On Saturday the 29th the revolution formally came to an end with the unconditional surrender of the besieged Provisional Government, though several outposts of the Republican Army in Dublin didn’t lay down their arms until the following day (indeed isolated shooting was still reported in the capital a week later, while it was some time before a number of rural units in counties like Wexford and Galway agreed to stand down or disperse). By the end of May the improvised war machines of 1916 were disassembled and the majority of the base components returned to their owners. For Colonel Henry Thomas Ward Allatt the Easter Rising was to be both the zenith and nadir of his military career. His association with the armoured trucks was to gain him official recognition and praise, a wonderment to the press who were unfamiliar with such machines, the world’s first operational tanks having appeared on the battlefields of Europe only two months earlier.
However the suppression of the revolution was to have darker consequences. During the insurrection officers and soldiers of different regiments had been hastily thrown together to form fighting units, and for a time Allat found himself in the company of one Captain JC Bowen-Colthurst of the 3rd battalion of the Royal Irish Rifles. During raids into suspected rebel-held districts Bowen-Colthurst had taken several civilians hostage to serve as human shields against attacks. Over the course of two days he had also carried out or ordered the summary executions of several people, including a local city councillor, two journalists and the well-known pacifist, Francis Sheehy-Skeffington. Officially Colonel Allat was understood to have died in Belfast on the 8th of May, 1916, well after the end of the rising, confused reports blaming wounds received in the fighting or a heart attack or both. However other rumours pointed to a possible suicide as news of the murders by Bowen-Colthurst and others became public.

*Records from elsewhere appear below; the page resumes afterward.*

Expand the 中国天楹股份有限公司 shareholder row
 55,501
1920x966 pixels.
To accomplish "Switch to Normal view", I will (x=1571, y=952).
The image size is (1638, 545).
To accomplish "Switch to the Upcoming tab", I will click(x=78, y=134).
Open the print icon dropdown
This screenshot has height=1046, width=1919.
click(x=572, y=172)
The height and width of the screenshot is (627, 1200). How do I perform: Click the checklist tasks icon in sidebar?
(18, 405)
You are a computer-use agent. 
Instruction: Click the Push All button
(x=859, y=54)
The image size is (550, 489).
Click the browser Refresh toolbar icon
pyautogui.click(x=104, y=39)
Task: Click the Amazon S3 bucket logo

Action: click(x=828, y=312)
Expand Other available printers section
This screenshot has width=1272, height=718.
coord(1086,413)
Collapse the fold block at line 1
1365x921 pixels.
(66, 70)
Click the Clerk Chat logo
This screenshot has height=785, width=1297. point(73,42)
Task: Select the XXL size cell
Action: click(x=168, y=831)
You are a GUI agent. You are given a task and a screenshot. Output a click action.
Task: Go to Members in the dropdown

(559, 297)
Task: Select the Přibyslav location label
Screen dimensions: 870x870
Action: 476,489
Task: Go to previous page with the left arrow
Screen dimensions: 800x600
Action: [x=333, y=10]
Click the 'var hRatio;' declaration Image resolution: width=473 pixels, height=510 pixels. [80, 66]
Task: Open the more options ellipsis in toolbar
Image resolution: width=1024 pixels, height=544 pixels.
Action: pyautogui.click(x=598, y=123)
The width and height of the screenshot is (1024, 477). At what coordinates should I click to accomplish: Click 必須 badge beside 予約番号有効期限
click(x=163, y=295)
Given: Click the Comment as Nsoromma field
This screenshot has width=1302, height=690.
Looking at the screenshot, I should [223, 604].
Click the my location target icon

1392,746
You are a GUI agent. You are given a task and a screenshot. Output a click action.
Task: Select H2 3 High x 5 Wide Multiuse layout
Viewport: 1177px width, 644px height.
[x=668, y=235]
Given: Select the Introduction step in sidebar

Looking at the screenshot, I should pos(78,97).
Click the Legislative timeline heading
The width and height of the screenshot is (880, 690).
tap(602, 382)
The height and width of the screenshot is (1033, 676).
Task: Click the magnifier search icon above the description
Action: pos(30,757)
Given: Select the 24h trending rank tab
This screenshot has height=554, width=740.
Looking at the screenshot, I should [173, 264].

I was reminded of the history above while reading these recent accounts from the Oryx blog describing the various attempts by the Islamic States (ISIS or ISIL) in Syria and Iraq to build their own improvised armoured vehicles. It has led to some equally bizarre constructs, right up there with the home-made designs by the British Occupation Forces in Ireland during the Easter Rising, and is well worth reading, including “The Islamic State going DIY, from armoured recovery vehicle to battle fortress” and the follow-up “The Islamic State going DIY, the birth of the battle monstrosity“. Of course IS has also got its hands on conventional equipment, and in huge (and I do mean, huge) quantities, as Oryx also points out.
Note: The above images from Dublin 1916 have been lightly cleaned and edited in Photoshop.